Saturday, June 02, 2007

Bolivia's media titans and a photojournalism show

This is Jose Pomacusi, who is Bolivian President Evo Morales's scourge in the news media. Pomacusi, 41, is the news director for Unitel, the country's most-watched television network. It has grabbed ratings with its soap operas and its sensationalistic and right-leaning news coverage. When Evo Morales talks about the press being his No. 1 enemy, Unitel is at the top of the list.
The station is owned by the Santa Cruz-based Monasterio family, whose interests include soybean farming, banking and other businesses. Monasterio reflects sentiments of most businesspeople in Santa Cruz, who oppose the government's plan for redistributing land to indigenous people, the nationalization of various industries and the centralization of political power in La Paz.
Pomacusi told me in an interview that he is not trying to advance any particular political philosophy, only to serve the public. However, neutral observers can easily identify the station's anti-government and pro-business tendencies.

Pedro Rivero is director (editor-in-chief) of El Deber and son of the newspaper's founder. The Rivero family is one of the few media owners in the country whose primary business is media. That is to say that most news media owners use their outlets to advance political or business agendas, like the Monasterios. El Deber has the highest circulation of any newspaper in the country, about 30,000 daily and 50,000 Sunday (figures are not audited and some say these numbers are on the high side), and is the voice of the Media Luna, the four eastern provinces which favor autonomy.

The Riveros take journalism very seriously, and their news columns are generally very balanced and fair in their treatment of issues. Their editorial page reflects Santa Cruz sentiments, but El Deber also carries opinion pieces by those who favor President Morales and his party.

Big complaints about the news media

When conversations turn toward the news media, few have anything good to say. The general public complains about sensationalism in television news coverage, particularly aggressive coverage of grieving families. The commonly expressed view is that the press is unethical, politically slanted, nosy, tasteless and too concerned with trivia, celebrities and sensuality.

The socialist government complains about right-leaning news coverage from media that are owned by, in their words, big land-owners and big businesses with an opposition agenda.

Erick Torrico is being interviewed here as he presented a study by the Media Observatory, a nonpartisan organization which describes and analyzes the performance of news media in the country. A lot of its funding comes from European and U.S foundations. No surprise that the observatory found big weaknesses in the press in terms of training, execution and fairness. Although there was a fair amount of publicity about his presentation, only a handful of people showed up.
El Deber summarized the study in today's paper.

The organization asked 33 "social leaders" in the community of Santa Cruz, "Do journalists work in a professional manner?" Only one-fourth of those polled responded "always" or "nearly always" and 39 percent responded "almost never." Of those polled, 4 in 10 felt that the press's professionalism had deteriorated in the past five years. And finally, when asked which news medium had the best information, printed media came in strongest with 48% of those polled, radio 39% and TV 3%. Nine percent didn't like any news medium.
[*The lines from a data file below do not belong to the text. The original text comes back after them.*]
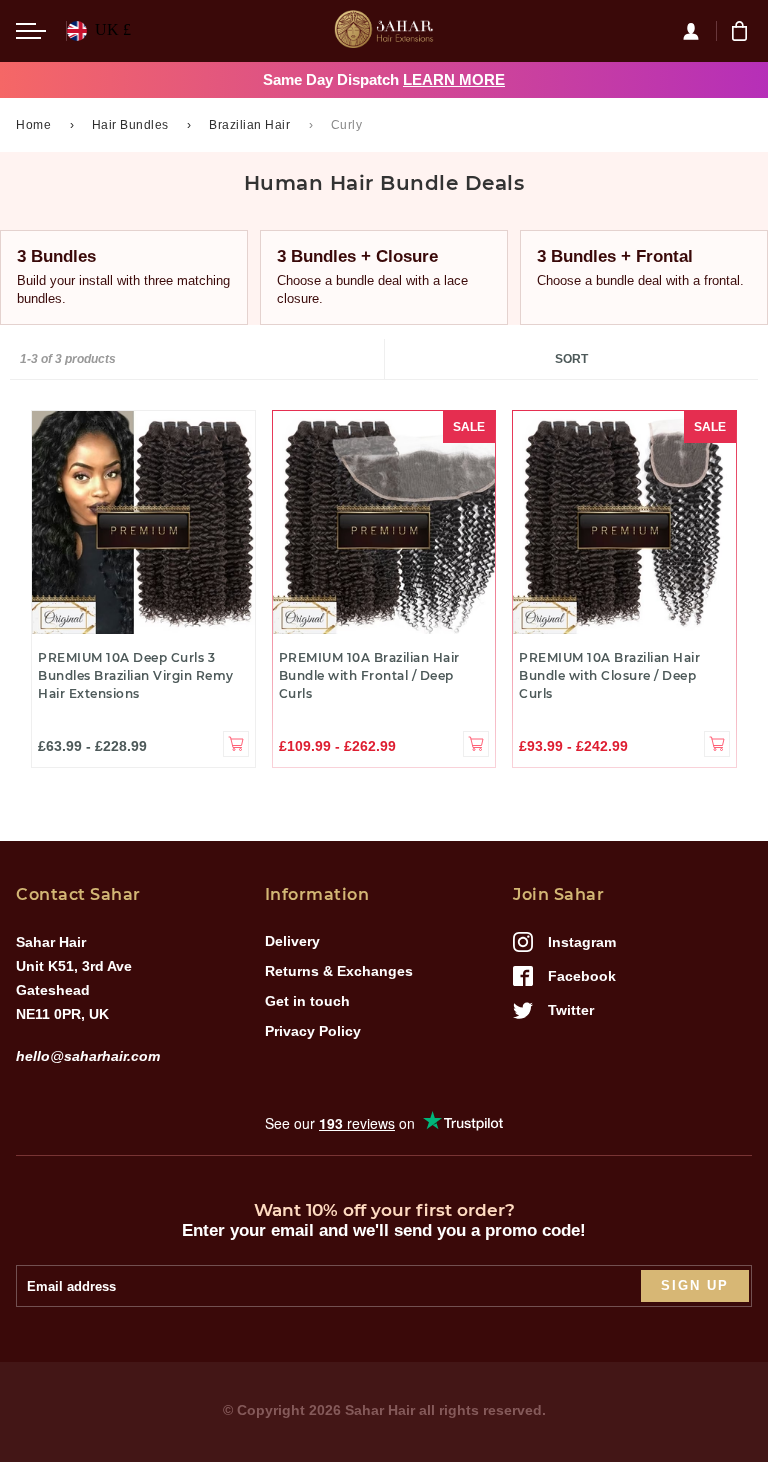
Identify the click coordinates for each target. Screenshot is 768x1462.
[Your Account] (699, 31)
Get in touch (307, 1001)
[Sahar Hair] (384, 31)
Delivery (292, 941)
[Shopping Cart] (742, 31)
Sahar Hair (380, 1410)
At a time of big changes in the country, every story is a political story. For consumers of news, that often leads to baffling news articles in which there is extensive coverage of opposing views of an issue (nationalization of the gas industry) with too little probing into the facts at the root of the debate. A reader often is left with many, many questions. Still, daily newspapers tend to be voices of reason in the media landscape, with the space and time to give some depth and balance to issues.
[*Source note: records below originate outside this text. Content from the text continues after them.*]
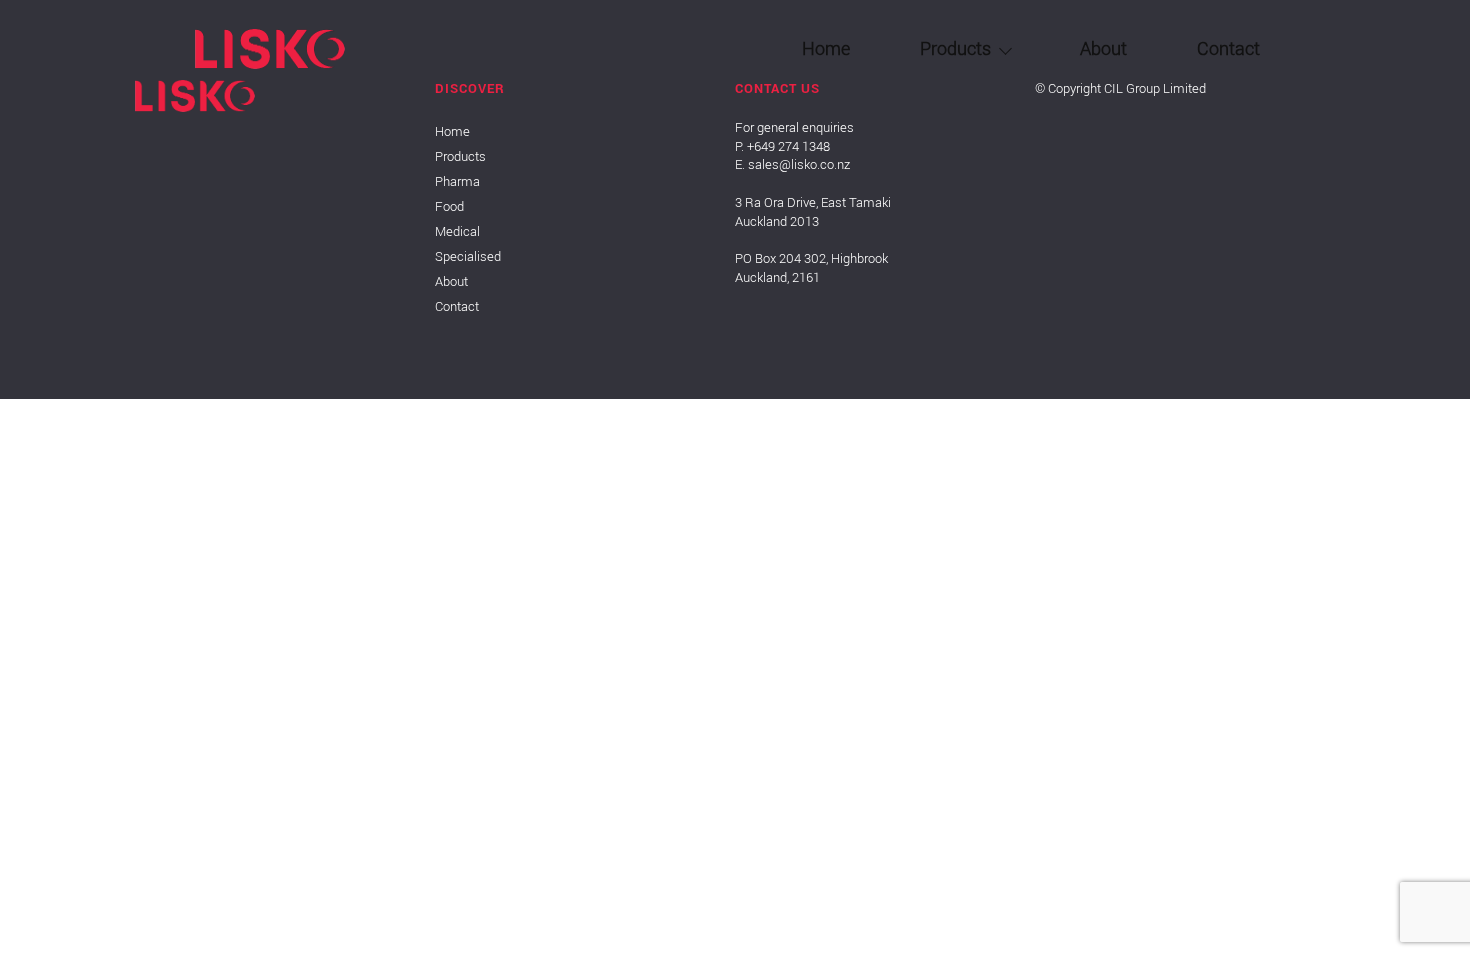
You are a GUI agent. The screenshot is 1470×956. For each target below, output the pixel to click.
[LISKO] (270, 63)
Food (905, 183)
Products (955, 48)
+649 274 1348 (788, 146)
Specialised (929, 283)
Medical (916, 233)
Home (826, 48)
A push for controls on the news media

Meanwhile, the Constitutional Assembly is in the process of drafting a new constitution for the country, and indications are that there is strong sentiment for putting controls on the news media. El Nuevo Dia had a story about this in yesterday's paper......

One part of the draft says that the ownership and control of news media "shall not reflect a monopolistic or oligarchic character in opposition to society in general and indigenous people, workers and those of African descent." This sounds as if it would outlaw most of the mass media as they now exist.

Given the complaints about the media, controls could win popular support. There is fear that Bolivia will start to follow in the footsteps of Venezuela, whose president and Morales supporter, Hugo Chavez, has fined and closed down opposition media.

Work by Santa Cruz photojournalists

All of these photos were in a photojournalism show here in Santa Cruz
This little boy showed up for the first day of school without his uniform. The Superman symbol seems to be no consolation.

A supporter of the president´s MAS party shows her displeasure with one of a group supporting autonomy from the central government Dec. 15 in San Julian.

This year´s El Niño effect produced widespread flooding in farming areas.

Bodies of victims of a bus crash are lined up along the road. Fatal crashes are common. Drivers are overworked and often drunk. Guardrails are rare.

Most public schools here are in sorry shape.